From the Guidelines
Heparin-induced thrombocytopenia (HIT) is a rare but potentially lethal side effect of heparin administration, and its diagnosis and treatment require immediate attention. The diagnosis of HIT is based on clinical suspicion, and biological confirmation is necessary in all cases, but should not delay the discontinuation of heparin and the initiation of alternative anticoagulation therapy 1.
Diagnosis of HIT
- HIT is characterized by a decrease in platelet count, usually by more than 50%, and the presence of anti-platelet factor 4 (PF4) antibodies 1.
- The diagnosis of HIT should be suspected in patients who develop thrombocytopenia after heparin administration, particularly if they have a history of recent thrombosis or if they are at high risk of thrombosis 1.
- The 4T score is a useful tool to estimate the pre-test probability of HIT, and it takes into account the degree of thrombocytopenia, the timing of thrombocytopenia, the presence of thrombosis, and the absence of other causes of thrombocytopenia 1.
Treatment of HIT
- Discontinuation of heparin therapy is the first step in the management of HIT, and it should be done immediately if HIT is suspected 1.
- Alternative anticoagulation therapy should be initiated as soon as possible, and the options include direct thrombin inhibitors such as argatroban and bivalirudin, or heparinoids such as danaparoid 1.
- Direct oral anticoagulants (DOACs), such as rivaroxaban and apixaban, may be considered as alternative anticoagulants in patients with HIT, although their use is not yet widely established 1.
- Intravenous immunoglobulin (IVIg) may be considered in patients with spontaneous or persistent autoimmune HIT, or in patients who are refractory to treatment 1.
Special Considerations
- Patients with a history of HIT should be carefully evaluated before receiving heparin again, and alternative anticoagulants should be considered 1.
- In patients with HIT who require cardiovascular surgery or percutaneous cardiovascular intervention, alternative anticoagulants should be used, and the procedure should be performed as soon as possible after the diagnosis of HIT is made 1.
From the FDA Drug Label
Heparin-induced thrombocytopenia (HIT) is a serious antibody-mediated reaction. HIT occurs in patients treated with heparin and is due to the development of antibodies to a platelet Factor 4-heparin complex that induce in vivo platelet aggregation HIT may progress to the development of venous and arterial thromboses, a condition referred to as heparin-induced thrombocytopenia with thrombosis (HITT). If the platelet count falls below 100,000/mm3 or if recurrent thrombosis develops, promptly discontinue heparin, evaluate for HIT and HITT, and, if necessary, administer an alternative anticoagulant.

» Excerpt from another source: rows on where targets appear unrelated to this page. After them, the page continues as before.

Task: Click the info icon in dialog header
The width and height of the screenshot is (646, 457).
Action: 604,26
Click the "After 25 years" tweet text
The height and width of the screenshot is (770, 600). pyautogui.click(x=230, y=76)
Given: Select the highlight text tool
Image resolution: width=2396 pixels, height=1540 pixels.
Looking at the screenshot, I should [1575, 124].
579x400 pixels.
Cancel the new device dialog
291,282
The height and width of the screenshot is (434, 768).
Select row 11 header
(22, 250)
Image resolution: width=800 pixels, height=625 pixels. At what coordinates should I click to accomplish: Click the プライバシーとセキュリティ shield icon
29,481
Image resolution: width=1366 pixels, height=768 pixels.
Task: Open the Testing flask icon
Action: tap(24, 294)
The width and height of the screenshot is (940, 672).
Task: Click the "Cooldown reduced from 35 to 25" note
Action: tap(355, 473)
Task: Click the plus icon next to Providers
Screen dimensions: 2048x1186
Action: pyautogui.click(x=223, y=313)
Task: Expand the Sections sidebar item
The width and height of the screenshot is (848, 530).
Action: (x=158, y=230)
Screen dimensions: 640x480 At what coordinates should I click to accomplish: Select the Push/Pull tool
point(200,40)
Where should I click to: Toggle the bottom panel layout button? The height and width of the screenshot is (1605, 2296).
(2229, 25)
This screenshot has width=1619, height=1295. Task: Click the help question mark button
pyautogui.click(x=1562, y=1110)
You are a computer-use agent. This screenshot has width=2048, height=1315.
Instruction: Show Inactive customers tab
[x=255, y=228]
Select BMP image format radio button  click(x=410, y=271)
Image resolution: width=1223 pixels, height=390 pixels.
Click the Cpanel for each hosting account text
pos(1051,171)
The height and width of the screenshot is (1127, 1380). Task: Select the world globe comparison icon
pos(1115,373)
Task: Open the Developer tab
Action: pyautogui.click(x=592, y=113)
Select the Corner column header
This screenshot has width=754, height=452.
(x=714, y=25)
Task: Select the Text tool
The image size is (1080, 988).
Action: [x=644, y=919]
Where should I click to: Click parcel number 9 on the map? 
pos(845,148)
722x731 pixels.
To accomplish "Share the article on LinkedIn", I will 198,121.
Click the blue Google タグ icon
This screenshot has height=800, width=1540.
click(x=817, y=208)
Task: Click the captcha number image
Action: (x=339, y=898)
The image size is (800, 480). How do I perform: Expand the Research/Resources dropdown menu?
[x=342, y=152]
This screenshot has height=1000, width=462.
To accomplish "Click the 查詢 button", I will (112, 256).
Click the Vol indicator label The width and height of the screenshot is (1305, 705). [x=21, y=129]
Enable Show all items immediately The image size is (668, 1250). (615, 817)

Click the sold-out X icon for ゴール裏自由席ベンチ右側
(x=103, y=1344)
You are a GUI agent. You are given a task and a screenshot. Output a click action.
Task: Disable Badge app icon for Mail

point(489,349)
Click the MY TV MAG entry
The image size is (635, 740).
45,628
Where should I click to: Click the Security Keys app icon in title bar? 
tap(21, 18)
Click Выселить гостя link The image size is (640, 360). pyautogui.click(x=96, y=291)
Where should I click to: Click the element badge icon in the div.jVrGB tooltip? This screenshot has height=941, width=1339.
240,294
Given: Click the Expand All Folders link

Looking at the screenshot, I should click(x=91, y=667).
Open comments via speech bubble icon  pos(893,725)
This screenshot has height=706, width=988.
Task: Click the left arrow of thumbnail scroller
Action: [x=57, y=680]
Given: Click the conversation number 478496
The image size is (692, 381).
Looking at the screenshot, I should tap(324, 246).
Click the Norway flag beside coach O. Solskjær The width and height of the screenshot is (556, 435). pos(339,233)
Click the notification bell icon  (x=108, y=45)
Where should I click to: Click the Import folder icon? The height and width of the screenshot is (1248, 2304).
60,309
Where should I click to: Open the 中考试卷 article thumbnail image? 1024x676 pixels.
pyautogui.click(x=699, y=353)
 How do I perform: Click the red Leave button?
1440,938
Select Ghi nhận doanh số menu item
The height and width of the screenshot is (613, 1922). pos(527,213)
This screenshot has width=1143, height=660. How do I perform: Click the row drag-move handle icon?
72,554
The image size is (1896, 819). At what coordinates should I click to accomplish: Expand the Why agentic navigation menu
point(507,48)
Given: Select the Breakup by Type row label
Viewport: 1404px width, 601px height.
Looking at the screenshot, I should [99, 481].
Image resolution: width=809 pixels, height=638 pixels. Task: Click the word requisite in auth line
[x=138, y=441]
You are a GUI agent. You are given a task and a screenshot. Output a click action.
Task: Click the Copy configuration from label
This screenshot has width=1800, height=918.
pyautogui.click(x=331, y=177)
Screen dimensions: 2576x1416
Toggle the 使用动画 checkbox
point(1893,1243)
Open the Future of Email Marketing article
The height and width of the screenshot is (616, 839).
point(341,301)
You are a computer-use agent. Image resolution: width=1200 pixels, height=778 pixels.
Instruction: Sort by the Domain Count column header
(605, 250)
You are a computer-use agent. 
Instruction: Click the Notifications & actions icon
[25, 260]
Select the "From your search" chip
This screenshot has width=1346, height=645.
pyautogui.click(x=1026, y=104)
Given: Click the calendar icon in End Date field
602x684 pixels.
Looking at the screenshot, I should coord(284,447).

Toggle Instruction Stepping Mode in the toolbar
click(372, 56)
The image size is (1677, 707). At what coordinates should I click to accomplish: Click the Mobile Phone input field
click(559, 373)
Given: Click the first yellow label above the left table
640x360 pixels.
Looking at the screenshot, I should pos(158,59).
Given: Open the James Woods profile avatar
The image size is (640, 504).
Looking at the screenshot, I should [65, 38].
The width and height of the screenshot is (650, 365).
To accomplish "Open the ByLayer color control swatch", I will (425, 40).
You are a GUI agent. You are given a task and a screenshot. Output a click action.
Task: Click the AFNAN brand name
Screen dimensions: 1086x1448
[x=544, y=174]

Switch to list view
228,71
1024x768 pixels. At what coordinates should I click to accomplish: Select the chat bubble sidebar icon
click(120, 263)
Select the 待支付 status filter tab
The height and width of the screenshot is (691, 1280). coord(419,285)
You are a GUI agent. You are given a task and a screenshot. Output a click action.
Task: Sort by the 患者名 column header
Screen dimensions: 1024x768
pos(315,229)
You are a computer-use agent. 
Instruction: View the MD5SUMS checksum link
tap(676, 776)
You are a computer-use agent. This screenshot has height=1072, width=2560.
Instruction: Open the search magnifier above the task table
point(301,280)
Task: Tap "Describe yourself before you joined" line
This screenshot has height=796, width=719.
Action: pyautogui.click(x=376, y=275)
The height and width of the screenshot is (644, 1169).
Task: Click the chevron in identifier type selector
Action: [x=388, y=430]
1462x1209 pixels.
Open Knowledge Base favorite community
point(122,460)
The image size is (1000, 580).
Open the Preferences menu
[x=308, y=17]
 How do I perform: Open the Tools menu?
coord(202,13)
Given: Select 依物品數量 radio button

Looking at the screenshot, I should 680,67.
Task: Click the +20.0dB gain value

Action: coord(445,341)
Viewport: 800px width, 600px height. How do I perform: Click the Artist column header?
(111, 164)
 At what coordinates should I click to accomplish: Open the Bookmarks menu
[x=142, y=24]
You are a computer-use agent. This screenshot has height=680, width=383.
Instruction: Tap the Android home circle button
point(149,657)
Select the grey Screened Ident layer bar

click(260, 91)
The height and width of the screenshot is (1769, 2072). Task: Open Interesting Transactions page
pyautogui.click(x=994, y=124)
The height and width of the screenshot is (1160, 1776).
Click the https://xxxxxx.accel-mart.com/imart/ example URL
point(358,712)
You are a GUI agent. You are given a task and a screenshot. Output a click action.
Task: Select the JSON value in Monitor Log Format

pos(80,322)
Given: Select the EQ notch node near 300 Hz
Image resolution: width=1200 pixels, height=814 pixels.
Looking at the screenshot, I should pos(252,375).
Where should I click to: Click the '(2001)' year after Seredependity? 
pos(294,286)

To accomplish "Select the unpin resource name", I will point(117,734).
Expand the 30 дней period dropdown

The diagnosis of Heparin-Induced Thrombocytopenia (HIT) is made when the platelet count falls below 100,000/mm3 or if recurrent thrombosis develops. The treatment for HIT is to:
- Promptly discontinue heparin
- Evaluate for HIT and HITT
- If necessary, administer an alternative anticoagulant 2
From the Research
Diagnosis of Heparin-Induced Thrombocytopenia (HIT)
- The diagnosis of HIT is based on a combination of clinical probability and laboratory tests, including the 4Ts score 3, 4, 5.
- The 4Ts score is used to identify patients at increased likelihood of HIT, and further evaluation is recommended for patients with an intermediate or high probability score 4, 5.
- Laboratory tests, such as immunoassay and functional assay, are used to confirm or refute the diagnosis of HIT 4, 5.
- A relative reduction in platelet count of 50% or more, occurring within 5-14 days after initiation of heparin therapy, is a key feature of HIT 6.
Treatment of Heparin-Induced Thrombocytopenia (HIT)
- Immediate discontinuation of heparin is essential in the treatment of HIT 3, 4, 5, 7.
- Alternative anticoagulation, such as nonheparin anticoagulants, should be initiated to prevent further thrombotic complications 3, 4, 5, 7.
- The selection and use of nonheparin anticoagulation should be based on patient characteristics and institutional resources 5.
- Management of HIT requires careful consideration of the balance between thrombotic risk and bleeding risk due to thrombocytopenia 5.